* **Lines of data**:
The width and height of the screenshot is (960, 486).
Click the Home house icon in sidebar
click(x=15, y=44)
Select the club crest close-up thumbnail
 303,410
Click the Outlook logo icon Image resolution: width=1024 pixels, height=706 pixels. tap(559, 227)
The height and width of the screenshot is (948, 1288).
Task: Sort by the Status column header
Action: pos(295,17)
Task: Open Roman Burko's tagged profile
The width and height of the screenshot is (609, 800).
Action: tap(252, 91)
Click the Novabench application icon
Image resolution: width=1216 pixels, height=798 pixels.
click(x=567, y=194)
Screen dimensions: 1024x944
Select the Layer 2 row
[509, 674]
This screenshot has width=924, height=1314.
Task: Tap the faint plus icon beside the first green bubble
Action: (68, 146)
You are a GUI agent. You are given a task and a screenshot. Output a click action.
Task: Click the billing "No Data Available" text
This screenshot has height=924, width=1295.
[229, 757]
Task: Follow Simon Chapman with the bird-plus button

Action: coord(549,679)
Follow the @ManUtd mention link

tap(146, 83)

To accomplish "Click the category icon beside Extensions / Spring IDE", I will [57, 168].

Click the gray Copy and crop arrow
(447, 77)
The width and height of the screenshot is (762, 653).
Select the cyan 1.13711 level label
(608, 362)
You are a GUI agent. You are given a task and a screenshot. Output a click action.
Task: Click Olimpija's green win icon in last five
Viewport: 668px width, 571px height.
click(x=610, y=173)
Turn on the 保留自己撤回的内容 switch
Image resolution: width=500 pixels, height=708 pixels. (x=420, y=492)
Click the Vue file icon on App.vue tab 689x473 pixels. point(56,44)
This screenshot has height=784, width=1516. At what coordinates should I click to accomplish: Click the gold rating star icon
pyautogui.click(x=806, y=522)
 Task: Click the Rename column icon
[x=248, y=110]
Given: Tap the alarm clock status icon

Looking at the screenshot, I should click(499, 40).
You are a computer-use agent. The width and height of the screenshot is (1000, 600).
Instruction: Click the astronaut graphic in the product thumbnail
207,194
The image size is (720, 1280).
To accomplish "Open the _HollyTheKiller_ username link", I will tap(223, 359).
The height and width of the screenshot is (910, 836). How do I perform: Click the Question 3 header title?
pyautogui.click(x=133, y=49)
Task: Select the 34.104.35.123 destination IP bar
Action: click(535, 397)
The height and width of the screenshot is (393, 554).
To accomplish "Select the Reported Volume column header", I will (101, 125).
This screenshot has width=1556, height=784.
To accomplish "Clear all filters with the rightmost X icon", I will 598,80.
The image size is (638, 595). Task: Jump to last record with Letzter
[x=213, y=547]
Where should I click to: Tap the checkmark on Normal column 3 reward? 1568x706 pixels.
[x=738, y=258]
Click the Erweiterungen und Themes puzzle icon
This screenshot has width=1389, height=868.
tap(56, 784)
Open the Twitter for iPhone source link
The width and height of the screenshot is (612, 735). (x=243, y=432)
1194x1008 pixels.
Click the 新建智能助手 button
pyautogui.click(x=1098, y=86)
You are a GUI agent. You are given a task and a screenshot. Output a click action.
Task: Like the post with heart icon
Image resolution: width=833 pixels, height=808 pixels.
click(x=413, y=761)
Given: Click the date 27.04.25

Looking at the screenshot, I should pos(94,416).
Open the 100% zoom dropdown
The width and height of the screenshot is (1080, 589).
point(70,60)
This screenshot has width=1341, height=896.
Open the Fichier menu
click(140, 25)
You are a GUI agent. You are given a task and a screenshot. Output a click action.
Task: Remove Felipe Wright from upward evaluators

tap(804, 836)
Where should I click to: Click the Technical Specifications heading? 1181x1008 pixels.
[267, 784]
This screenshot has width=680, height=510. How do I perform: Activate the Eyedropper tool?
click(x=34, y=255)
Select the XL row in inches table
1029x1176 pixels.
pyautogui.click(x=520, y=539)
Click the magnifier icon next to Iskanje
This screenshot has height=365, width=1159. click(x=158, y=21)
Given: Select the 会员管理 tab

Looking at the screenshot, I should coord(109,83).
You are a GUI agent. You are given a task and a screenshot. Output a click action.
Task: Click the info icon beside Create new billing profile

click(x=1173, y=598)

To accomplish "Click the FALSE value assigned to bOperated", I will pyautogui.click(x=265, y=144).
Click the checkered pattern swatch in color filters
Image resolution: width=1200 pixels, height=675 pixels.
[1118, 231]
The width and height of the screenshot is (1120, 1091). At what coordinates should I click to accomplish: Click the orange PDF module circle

* **Challenge**:
Return every line of the entries above that contains the string "billing".

* **The response**:
Task: Click the billing "No Data Available" text
Task: Click the info icon beside Create new billing profile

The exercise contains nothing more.